Twitter over IP

Posted by alastair
on June 04, 2008 20:43

Let’s solve Twitter’s scalability problems, shall we?

So, like most people, I don’t know much about the problems there and certainly don’t have any solutions to suggest. But I do know there are a certain class of solutions which aren’t on the table.

If you look at Twitter from a suitably high vantage point you see real-time communication between small groups. People entering short messages and having these messages appear at their peers a small time later. There’s also a central archive, but I’ve heard Twitter described as “public Instant-Messaging” and this seems to characterise it best for me.

In short, Twitter seems more suited to peer-to-peer communication than to client-server. What sort of protocol would it use? I can imagine a protocol which would be probably UDP-based, and which would send tweets to followers either directly from peers or perhaps through a local aggregation point. Large groups of followers could perhaps even use UDP multicast. Archive servers could be reached through network anycast addresses, to allow for greater decentralisation. IPv6 to get universal connectivity. And so on; fill in your own pet network technology here, there are certainly lots of potential solutions.

Instead of these, clients communicate directly with the Twitter servers using HTTP. Not only that, but they poll for updates. Bit of an architectural blunder, you might think. Well not really. In fact I don’t think the Twitter designers had any choice.

Once upon a time it was possible to deploy new application-layer protocols on the Internet. But those times have passed, it seems. These days, it’s HTTP(S) or nothing. And this is not the protocol you would choose for carrying tweets, if you had the choice. So the fact that twitter works at all over this sub-optimal application-layer protocol is quite an achievement.

This is a great example of the many ways in which innovation can be stifled by enforcing a lowest-common-denominator.

The impact is of course more widespread than just Twitter. In fact, the so-called end-to-end principle which was one of the fundamental founding principles of the Internet is now all but abandoned in practice. Geoff Huston examines the issue in some detail in a recent article, and it is highly recommended.

Of course, there are no easy answers, either for Twitter or the next application to suffer due to the proliferation of network middleware. But it’s certainly an issue that does need to be more prominent.

(This post is an obvious departure from my usual style of blatant attack pieces in order to score traffic and fame for myself. Normal service will resume shortly.)

Required Viewing

Posted by alastair
on November 07, 2007 09:39

If you’re at all interested in computing technology you can’t help but be amazed at the advances in CPU power over the last few decades, Moore’s Law, blah blah blah. But a few seconds pondering this invariably provokes the question as to how long this party can last.

The commonly accepted wisdom is that CPUs have gotten about as fast as they are likely to go in terms of sheer clock speed, and now manufacturers are turning to multiprocessing to provide more processing power for a given price point. The recent Intel price drops which made the quad-core Q6600 CPU available for less than AUD400 are a highly relevent (and welcome) data point to illustrate this trend.

This raises lots of hairy questions for developers, such as “how are we going to design our software to run efficiently in a multi-processing environment?” The previously-linked wide finder experiment is an attempt to explore some of these issues. And it’s pretty obvious that so far there is no silver bullet.

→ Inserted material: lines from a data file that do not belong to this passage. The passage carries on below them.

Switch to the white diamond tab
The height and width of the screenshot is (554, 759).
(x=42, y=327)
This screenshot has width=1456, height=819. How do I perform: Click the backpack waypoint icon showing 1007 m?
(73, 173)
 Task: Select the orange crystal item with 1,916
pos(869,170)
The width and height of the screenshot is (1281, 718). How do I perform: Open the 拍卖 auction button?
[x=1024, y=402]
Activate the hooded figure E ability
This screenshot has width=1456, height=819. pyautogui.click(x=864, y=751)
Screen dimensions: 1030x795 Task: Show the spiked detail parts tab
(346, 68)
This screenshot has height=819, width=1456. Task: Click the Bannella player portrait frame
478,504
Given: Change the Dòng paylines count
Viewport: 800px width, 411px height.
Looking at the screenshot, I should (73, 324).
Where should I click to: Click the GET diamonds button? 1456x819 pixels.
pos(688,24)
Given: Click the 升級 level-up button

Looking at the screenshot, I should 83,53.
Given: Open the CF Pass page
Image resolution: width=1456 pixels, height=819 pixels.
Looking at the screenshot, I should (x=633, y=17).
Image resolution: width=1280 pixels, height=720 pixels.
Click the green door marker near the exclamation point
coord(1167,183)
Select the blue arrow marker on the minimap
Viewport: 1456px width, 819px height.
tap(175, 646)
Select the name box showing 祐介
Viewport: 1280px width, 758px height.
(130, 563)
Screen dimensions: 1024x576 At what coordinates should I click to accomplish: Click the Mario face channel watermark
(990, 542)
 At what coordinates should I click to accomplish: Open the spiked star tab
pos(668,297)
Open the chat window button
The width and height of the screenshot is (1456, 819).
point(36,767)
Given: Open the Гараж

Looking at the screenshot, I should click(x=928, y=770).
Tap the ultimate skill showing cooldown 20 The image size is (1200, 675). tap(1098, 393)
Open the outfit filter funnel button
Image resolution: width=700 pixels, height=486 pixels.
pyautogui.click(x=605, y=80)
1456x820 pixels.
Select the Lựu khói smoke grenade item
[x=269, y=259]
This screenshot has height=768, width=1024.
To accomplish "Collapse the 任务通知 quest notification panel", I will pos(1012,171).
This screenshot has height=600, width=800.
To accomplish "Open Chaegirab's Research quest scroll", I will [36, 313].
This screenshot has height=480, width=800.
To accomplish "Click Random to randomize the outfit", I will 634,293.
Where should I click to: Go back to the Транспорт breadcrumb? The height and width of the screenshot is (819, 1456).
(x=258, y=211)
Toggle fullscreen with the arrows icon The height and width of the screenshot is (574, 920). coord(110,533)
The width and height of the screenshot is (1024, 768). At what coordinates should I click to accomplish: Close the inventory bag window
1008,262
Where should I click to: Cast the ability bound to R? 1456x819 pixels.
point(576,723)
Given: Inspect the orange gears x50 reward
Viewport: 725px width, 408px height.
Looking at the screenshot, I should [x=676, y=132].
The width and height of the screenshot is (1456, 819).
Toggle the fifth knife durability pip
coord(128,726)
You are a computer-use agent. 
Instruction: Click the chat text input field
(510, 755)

But wait, it gets worse. I will point you to a long but highly thought-provoking presentation from Herb Sutter. Turns out we are already hitting major architectural hurdles in the form of memory access limitations, and we’ll need to find some solutions for these before tackling the parallel computation problem.

Sutter’s presentation is deeply technical, but still quite accessible, and delivered with an engaging style that makes it required viewing. Highly recommended.

I recently had some experience diagnosing some memory-related performance problems (not quite in the same class as that discussed by Sutter, but similar) and I have to say there is a serious deficit in the development tools for these kinds of problems. Currently we need to look aggregate behaviour over multiple iterations to isolate some of these problems, and this is a difficult and error-prone approach. For example, check out Sutter’s technique to discover the memory cache line size in code. In the future it would be great if we could monitor cache misses, pipeline stalls, page faults, and other performance-impacting events within the debugger.

These issues also make me wonder about how higher-level languages are going to provide appropriate abstractions to avoid the performance problems. For example, garbage collection is a major win for programmer productivity but it does encourage memory usage patterns that are not always conducive to performance given architectural limitations in the underlying hardware. The same abstraction problems affect C/C++ of course but at least there is the option to go “bare-metal” where necessary.

Whatever the answers are here, it’s certain there are some interesting times ahead for developers.